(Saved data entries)
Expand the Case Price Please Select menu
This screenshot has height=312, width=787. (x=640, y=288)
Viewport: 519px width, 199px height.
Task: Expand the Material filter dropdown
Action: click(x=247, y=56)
...
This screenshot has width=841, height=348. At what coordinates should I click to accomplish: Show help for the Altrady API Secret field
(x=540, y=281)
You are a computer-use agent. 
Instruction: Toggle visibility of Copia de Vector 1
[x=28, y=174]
--
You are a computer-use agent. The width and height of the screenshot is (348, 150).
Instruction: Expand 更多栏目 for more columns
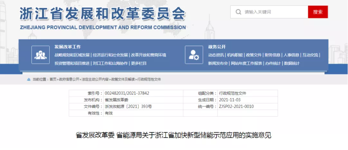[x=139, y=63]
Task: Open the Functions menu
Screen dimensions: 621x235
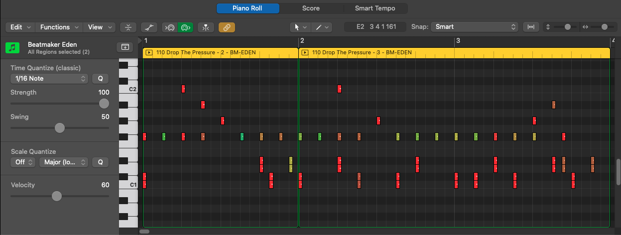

**BRIEF**
Return the stretch of data that begins with the line showing "Instruction: Expand 更多栏目 for more columns" and goes on through the line showing "Screen dimensions: 621x235", exactly, with pictures removed.

**EXERCISE OUTPUT**
Instruction: Expand 更多栏目 for more columns
[x=139, y=63]
Task: Open the Functions menu
Screen dimensions: 621x235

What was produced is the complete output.